## [Dataset entries]
Start of Block

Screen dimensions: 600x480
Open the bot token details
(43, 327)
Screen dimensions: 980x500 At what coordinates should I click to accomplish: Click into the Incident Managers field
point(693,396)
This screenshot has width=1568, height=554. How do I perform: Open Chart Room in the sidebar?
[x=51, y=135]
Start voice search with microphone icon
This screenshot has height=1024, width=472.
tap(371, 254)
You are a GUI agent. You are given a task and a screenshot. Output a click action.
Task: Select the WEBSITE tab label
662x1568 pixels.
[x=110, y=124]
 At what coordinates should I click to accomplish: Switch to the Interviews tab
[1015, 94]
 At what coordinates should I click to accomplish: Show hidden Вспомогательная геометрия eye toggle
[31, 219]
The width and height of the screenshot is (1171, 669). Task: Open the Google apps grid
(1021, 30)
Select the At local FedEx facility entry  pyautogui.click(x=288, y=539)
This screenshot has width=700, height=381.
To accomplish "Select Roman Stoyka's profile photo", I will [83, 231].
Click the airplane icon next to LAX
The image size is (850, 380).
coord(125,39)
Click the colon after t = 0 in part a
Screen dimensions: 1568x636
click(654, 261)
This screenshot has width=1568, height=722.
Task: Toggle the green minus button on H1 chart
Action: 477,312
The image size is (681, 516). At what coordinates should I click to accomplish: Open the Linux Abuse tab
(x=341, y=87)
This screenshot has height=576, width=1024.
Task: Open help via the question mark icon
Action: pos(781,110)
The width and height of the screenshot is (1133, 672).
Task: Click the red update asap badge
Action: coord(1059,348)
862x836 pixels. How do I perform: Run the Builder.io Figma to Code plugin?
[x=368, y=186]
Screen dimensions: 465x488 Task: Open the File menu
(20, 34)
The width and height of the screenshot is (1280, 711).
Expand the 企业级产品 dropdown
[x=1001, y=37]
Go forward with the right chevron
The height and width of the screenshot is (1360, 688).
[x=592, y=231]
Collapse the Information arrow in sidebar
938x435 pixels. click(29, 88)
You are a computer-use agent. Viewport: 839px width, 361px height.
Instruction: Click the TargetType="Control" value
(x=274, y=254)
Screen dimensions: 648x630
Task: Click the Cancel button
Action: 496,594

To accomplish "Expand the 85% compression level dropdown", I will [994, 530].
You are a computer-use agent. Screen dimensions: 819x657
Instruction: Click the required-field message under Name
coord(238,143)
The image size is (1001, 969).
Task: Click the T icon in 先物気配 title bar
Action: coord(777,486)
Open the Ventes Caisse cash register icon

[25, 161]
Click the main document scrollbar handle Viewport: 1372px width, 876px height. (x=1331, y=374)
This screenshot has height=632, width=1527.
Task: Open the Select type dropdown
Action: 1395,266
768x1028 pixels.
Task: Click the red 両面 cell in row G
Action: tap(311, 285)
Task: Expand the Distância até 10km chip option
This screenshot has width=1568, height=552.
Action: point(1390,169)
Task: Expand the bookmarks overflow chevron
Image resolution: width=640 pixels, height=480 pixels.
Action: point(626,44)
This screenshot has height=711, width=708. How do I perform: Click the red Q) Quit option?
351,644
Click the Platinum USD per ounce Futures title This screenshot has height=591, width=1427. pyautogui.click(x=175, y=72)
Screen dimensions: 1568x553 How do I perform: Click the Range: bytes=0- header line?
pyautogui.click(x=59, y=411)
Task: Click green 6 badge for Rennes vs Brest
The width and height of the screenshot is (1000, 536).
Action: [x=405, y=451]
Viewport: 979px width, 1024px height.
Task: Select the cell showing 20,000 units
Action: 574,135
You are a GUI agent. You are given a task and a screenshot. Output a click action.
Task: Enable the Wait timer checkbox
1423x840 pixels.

End of Block

Return the data from the top line through the bottom line exactly.

Screen dimensions: 600x480
Open the bot token details
(43, 327)
Screen dimensions: 980x500 At what coordinates should I click to accomplish: Click into the Incident Managers field
point(693,396)
This screenshot has width=1568, height=554. How do I perform: Open Chart Room in the sidebar?
[x=51, y=135]
Start voice search with microphone icon
This screenshot has height=1024, width=472.
tap(371, 254)
You are a GUI agent. You are given a task and a screenshot. Output a click action.
Task: Select the WEBSITE tab label
662x1568 pixels.
[x=110, y=124]
 At what coordinates should I click to accomplish: Switch to the Interviews tab
[1015, 94]
 At what coordinates should I click to accomplish: Show hidden Вспомогательная геометрия eye toggle
[31, 219]
The width and height of the screenshot is (1171, 669). Task: Open the Google apps grid
(1021, 30)
Select the At local FedEx facility entry  pyautogui.click(x=288, y=539)
This screenshot has width=700, height=381.
To accomplish "Select Roman Stoyka's profile photo", I will [83, 231].
Click the airplane icon next to LAX
The image size is (850, 380).
coord(125,39)
Click the colon after t = 0 in part a
Screen dimensions: 1568x636
click(654, 261)
This screenshot has width=1568, height=722.
Task: Toggle the green minus button on H1 chart
Action: 477,312
The image size is (681, 516). At what coordinates should I click to accomplish: Open the Linux Abuse tab
(x=341, y=87)
This screenshot has height=576, width=1024.
Task: Open help via the question mark icon
Action: pos(781,110)
The width and height of the screenshot is (1133, 672).
Task: Click the red update asap badge
Action: coord(1059,348)
862x836 pixels. How do I perform: Run the Builder.io Figma to Code plugin?
[x=368, y=186]
Screen dimensions: 465x488 Task: Open the File menu
(20, 34)
The width and height of the screenshot is (1280, 711).
Expand the 企业级产品 dropdown
[x=1001, y=37]
Go forward with the right chevron
The height and width of the screenshot is (1360, 688).
[x=592, y=231]
Collapse the Information arrow in sidebar
938x435 pixels. click(29, 88)
You are a computer-use agent. Viewport: 839px width, 361px height.
Instruction: Click the TargetType="Control" value
(x=274, y=254)
Screen dimensions: 648x630
Task: Click the Cancel button
Action: 496,594

To accomplish "Expand the 85% compression level dropdown", I will [994, 530].
You are a computer-use agent. Screen dimensions: 819x657
Instruction: Click the required-field message under Name
coord(238,143)
The image size is (1001, 969).
Task: Click the T icon in 先物気配 title bar
Action: coord(777,486)
Open the Ventes Caisse cash register icon

[25, 161]
Click the main document scrollbar handle Viewport: 1372px width, 876px height. (x=1331, y=374)
This screenshot has height=632, width=1527.
Task: Open the Select type dropdown
Action: 1395,266
768x1028 pixels.
Task: Click the red 両面 cell in row G
Action: tap(311, 285)
Task: Expand the Distância até 10km chip option
This screenshot has width=1568, height=552.
Action: point(1390,169)
Task: Expand the bookmarks overflow chevron
Image resolution: width=640 pixels, height=480 pixels.
Action: point(626,44)
This screenshot has height=711, width=708. How do I perform: Click the red Q) Quit option?
351,644
Click the Platinum USD per ounce Futures title This screenshot has height=591, width=1427. pyautogui.click(x=175, y=72)
Screen dimensions: 1568x553 How do I perform: Click the Range: bytes=0- header line?
pyautogui.click(x=59, y=411)
Task: Click green 6 badge for Rennes vs Brest
The width and height of the screenshot is (1000, 536).
Action: [x=405, y=451]
Viewport: 979px width, 1024px height.
Task: Select the cell showing 20,000 units
Action: 574,135
You are a GUI agent. You are given a task and a screenshot. Output a click action.
Task: Enable the Wait timer checkbox
1423x840 pixels.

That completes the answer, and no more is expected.